No one here complains too much when players from smaller clubs than us act like arseholes to force through a transfer to us do they?

We can't expect foreign players to want to stay with us if we aren't successful and other top teams can attract them with better chances of winning things and at least the same wages and probably more. That's a problem the club has and until we can regularly compete for trophies both home and in Europe then it will continue to happen unfortunately.

The Torres transfer was much worse in my opinion as it showed that we couldn't keep hold of a player from a club in the same division and the Sterling transfer proved that once again. Suarez also wanted to go to another team in our league as he felt they had more chances of winning things and Liverpool were almost glad to sell him to a foreign team when he finally did go.

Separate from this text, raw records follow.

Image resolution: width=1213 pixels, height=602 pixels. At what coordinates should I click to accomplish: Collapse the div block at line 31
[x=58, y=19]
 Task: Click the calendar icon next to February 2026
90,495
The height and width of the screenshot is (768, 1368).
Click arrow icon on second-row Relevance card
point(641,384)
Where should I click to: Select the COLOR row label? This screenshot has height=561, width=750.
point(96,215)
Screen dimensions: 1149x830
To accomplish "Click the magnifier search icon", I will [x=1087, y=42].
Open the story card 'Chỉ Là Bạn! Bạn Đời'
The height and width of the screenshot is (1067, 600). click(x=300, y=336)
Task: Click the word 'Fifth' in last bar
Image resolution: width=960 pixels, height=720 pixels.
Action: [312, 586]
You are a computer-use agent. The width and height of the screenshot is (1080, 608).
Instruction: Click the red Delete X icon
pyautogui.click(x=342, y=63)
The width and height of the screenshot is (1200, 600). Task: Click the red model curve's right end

It all goes to show how far the club has fell and it's going to take a lot for us to regain our status as one of Europe's elite clubs.
 
In the case of Torres, he had gone well off the boil by the time he was sold to Chelsea, so it was a fantastic deal which was rather spoilt by the decision to use a big chunk of the proceeds to pay over the odds for Andy Carroll. Likewise with Raheem Sterling, he is a young player who is still some way from being the real deal, so that sale was a good bit of business too. I don't see either transaction as evidence that the club has fallen a long way.